What to produce: Extract the full listing below without altering a single character.
###
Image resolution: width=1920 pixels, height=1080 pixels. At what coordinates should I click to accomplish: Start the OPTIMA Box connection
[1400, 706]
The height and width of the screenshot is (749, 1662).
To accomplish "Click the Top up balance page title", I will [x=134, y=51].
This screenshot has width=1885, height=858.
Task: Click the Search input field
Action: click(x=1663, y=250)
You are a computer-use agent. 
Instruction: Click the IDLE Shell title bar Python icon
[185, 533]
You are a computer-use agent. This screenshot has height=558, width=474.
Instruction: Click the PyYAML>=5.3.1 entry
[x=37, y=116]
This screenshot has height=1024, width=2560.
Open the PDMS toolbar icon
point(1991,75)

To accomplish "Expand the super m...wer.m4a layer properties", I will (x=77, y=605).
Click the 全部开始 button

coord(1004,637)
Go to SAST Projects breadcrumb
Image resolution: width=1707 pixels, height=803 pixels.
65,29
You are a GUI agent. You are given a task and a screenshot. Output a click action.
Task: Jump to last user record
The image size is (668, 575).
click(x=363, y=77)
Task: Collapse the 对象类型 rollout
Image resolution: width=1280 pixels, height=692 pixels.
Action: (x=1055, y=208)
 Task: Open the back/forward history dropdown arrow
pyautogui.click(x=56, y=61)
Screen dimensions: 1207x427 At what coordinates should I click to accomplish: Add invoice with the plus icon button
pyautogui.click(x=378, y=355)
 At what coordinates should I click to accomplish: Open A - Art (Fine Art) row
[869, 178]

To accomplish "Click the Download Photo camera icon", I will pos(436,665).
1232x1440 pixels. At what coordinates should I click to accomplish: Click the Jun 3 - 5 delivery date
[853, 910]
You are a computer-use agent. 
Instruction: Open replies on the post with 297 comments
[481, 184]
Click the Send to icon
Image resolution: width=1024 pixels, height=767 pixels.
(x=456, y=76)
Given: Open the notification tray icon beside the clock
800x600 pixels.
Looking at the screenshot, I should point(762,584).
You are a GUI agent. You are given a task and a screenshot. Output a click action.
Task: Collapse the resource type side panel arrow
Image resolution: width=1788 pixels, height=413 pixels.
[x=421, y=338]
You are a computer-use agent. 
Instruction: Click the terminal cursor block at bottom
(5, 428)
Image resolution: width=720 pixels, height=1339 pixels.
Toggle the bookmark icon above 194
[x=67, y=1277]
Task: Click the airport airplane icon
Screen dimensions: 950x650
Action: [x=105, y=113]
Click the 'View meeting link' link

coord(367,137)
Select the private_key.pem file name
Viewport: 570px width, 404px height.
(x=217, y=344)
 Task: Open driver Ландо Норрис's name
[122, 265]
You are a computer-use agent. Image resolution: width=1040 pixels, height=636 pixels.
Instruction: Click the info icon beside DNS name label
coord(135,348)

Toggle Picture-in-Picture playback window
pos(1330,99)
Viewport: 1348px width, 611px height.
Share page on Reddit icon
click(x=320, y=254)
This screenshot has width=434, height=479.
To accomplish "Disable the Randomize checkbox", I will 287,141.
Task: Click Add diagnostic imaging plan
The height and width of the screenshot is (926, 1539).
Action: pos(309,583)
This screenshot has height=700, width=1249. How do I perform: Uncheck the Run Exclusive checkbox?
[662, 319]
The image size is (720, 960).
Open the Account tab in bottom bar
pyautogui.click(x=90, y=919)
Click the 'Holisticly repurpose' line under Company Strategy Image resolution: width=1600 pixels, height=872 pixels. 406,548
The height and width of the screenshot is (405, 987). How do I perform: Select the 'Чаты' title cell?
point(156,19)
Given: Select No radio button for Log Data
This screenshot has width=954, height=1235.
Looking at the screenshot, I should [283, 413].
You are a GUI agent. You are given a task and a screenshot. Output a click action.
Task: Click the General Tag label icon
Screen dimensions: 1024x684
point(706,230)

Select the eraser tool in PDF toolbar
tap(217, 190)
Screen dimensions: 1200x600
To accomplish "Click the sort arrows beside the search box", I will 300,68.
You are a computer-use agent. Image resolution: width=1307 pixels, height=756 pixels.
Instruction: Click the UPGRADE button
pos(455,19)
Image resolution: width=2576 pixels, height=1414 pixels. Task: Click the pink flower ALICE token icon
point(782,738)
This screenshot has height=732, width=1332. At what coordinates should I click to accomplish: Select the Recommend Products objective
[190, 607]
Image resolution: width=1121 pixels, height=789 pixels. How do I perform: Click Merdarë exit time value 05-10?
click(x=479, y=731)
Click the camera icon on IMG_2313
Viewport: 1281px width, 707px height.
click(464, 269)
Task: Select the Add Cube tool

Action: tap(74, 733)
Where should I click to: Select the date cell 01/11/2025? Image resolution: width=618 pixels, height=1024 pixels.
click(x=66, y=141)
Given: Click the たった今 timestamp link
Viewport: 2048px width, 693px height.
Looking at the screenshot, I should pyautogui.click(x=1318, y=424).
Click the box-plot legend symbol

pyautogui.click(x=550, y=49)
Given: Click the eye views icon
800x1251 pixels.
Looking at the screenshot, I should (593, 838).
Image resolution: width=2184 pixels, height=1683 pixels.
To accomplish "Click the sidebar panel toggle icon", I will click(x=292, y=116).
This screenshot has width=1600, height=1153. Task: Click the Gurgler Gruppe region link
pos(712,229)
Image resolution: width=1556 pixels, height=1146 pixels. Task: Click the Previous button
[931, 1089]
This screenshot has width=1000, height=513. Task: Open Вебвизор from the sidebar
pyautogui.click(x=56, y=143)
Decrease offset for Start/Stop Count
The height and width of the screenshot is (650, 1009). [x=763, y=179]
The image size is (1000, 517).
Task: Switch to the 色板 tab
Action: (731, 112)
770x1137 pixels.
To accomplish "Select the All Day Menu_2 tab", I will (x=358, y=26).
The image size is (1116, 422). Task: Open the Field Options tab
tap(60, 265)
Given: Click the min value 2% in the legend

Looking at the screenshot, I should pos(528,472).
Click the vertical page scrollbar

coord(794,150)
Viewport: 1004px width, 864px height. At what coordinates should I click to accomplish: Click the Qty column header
###
Result for this task:
Image resolution: width=1920 pixels, height=1080 pixels. At what coordinates should I click to accomplish: Start the OPTIMA Box connection
[1400, 706]
The height and width of the screenshot is (749, 1662).
To accomplish "Click the Top up balance page title", I will [x=134, y=51].
This screenshot has width=1885, height=858.
Task: Click the Search input field
Action: click(x=1663, y=250)
You are a computer-use agent. 
Instruction: Click the IDLE Shell title bar Python icon
[185, 533]
You are a computer-use agent. This screenshot has height=558, width=474.
Instruction: Click the PyYAML>=5.3.1 entry
[x=37, y=116]
This screenshot has height=1024, width=2560.
Open the PDMS toolbar icon
point(1991,75)

To accomplish "Expand the super m...wer.m4a layer properties", I will (x=77, y=605).
Click the 全部开始 button

coord(1004,637)
Go to SAST Projects breadcrumb
Image resolution: width=1707 pixels, height=803 pixels.
65,29
You are a GUI agent. You are given a task and a screenshot. Output a click action.
Task: Jump to last user record
The image size is (668, 575).
click(x=363, y=77)
Task: Collapse the 对象类型 rollout
Image resolution: width=1280 pixels, height=692 pixels.
Action: (x=1055, y=208)
 Task: Open the back/forward history dropdown arrow
pyautogui.click(x=56, y=61)
Screen dimensions: 1207x427 At what coordinates should I click to accomplish: Add invoice with the plus icon button
pyautogui.click(x=378, y=355)
 At what coordinates should I click to accomplish: Open A - Art (Fine Art) row
[869, 178]

To accomplish "Click the Download Photo camera icon", I will pos(436,665).
1232x1440 pixels. At what coordinates should I click to accomplish: Click the Jun 3 - 5 delivery date
[853, 910]
You are a computer-use agent. 
Instruction: Open replies on the post with 297 comments
[481, 184]
Click the Send to icon
Image resolution: width=1024 pixels, height=767 pixels.
(x=456, y=76)
Given: Open the notification tray icon beside the clock
800x600 pixels.
Looking at the screenshot, I should point(762,584).
You are a GUI agent. You are given a task and a screenshot. Output a click action.
Task: Collapse the resource type side panel arrow
Image resolution: width=1788 pixels, height=413 pixels.
[x=421, y=338]
You are a computer-use agent. 
Instruction: Click the terminal cursor block at bottom
(5, 428)
Image resolution: width=720 pixels, height=1339 pixels.
Toggle the bookmark icon above 194
[x=67, y=1277]
Task: Click the airport airplane icon
Screen dimensions: 950x650
Action: [x=105, y=113]
Click the 'View meeting link' link

coord(367,137)
Select the private_key.pem file name
Viewport: 570px width, 404px height.
(x=217, y=344)
 Task: Open driver Ландо Норрис's name
[122, 265]
You are a computer-use agent. Image resolution: width=1040 pixels, height=636 pixels.
Instruction: Click the info icon beside DNS name label
coord(135,348)

Toggle Picture-in-Picture playback window
pos(1330,99)
Viewport: 1348px width, 611px height.
Share page on Reddit icon
click(x=320, y=254)
This screenshot has width=434, height=479.
To accomplish "Disable the Randomize checkbox", I will 287,141.
Task: Click Add diagnostic imaging plan
The height and width of the screenshot is (926, 1539).
Action: pos(309,583)
This screenshot has height=700, width=1249. How do I perform: Uncheck the Run Exclusive checkbox?
[662, 319]
The image size is (720, 960).
Open the Account tab in bottom bar
pyautogui.click(x=90, y=919)
Click the 'Holisticly repurpose' line under Company Strategy Image resolution: width=1600 pixels, height=872 pixels. 406,548
The height and width of the screenshot is (405, 987). How do I perform: Select the 'Чаты' title cell?
point(156,19)
Given: Select No radio button for Log Data
This screenshot has width=954, height=1235.
Looking at the screenshot, I should [283, 413].
You are a GUI agent. You are given a task and a screenshot. Output a click action.
Task: Click the General Tag label icon
Screen dimensions: 1024x684
point(706,230)

Select the eraser tool in PDF toolbar
tap(217, 190)
Screen dimensions: 1200x600
To accomplish "Click the sort arrows beside the search box", I will 300,68.
You are a computer-use agent. Image resolution: width=1307 pixels, height=756 pixels.
Instruction: Click the UPGRADE button
pos(455,19)
Image resolution: width=2576 pixels, height=1414 pixels. Task: Click the pink flower ALICE token icon
point(782,738)
This screenshot has height=732, width=1332. At what coordinates should I click to accomplish: Select the Recommend Products objective
[190, 607]
Image resolution: width=1121 pixels, height=789 pixels. How do I perform: Click Merdarë exit time value 05-10?
click(x=479, y=731)
Click the camera icon on IMG_2313
Viewport: 1281px width, 707px height.
click(464, 269)
Task: Select the Add Cube tool

Action: tap(74, 733)
Where should I click to: Select the date cell 01/11/2025? Image resolution: width=618 pixels, height=1024 pixels.
click(x=66, y=141)
Given: Click the たった今 timestamp link
Viewport: 2048px width, 693px height.
Looking at the screenshot, I should pyautogui.click(x=1318, y=424).
Click the box-plot legend symbol

pyautogui.click(x=550, y=49)
Given: Click the eye views icon
800x1251 pixels.
Looking at the screenshot, I should (593, 838).
Image resolution: width=2184 pixels, height=1683 pixels.
To accomplish "Click the sidebar panel toggle icon", I will click(x=292, y=116).
This screenshot has width=1600, height=1153. Task: Click the Gurgler Gruppe region link
pos(712,229)
Image resolution: width=1556 pixels, height=1146 pixels. Task: Click the Previous button
[931, 1089]
This screenshot has width=1000, height=513. Task: Open Вебвизор from the sidebar
pyautogui.click(x=56, y=143)
Decrease offset for Start/Stop Count
The height and width of the screenshot is (650, 1009). [x=763, y=179]
The image size is (1000, 517).
Task: Switch to the 色板 tab
Action: (731, 112)
770x1137 pixels.
To accomplish "Select the All Day Menu_2 tab", I will (x=358, y=26).
The image size is (1116, 422). Task: Open the Field Options tab
tap(60, 265)
Given: Click the min value 2% in the legend

Looking at the screenshot, I should pos(528,472).
Click the vertical page scrollbar

coord(794,150)
Viewport: 1004px width, 864px height. At what coordinates should I click to accomplish: Click the Qty column header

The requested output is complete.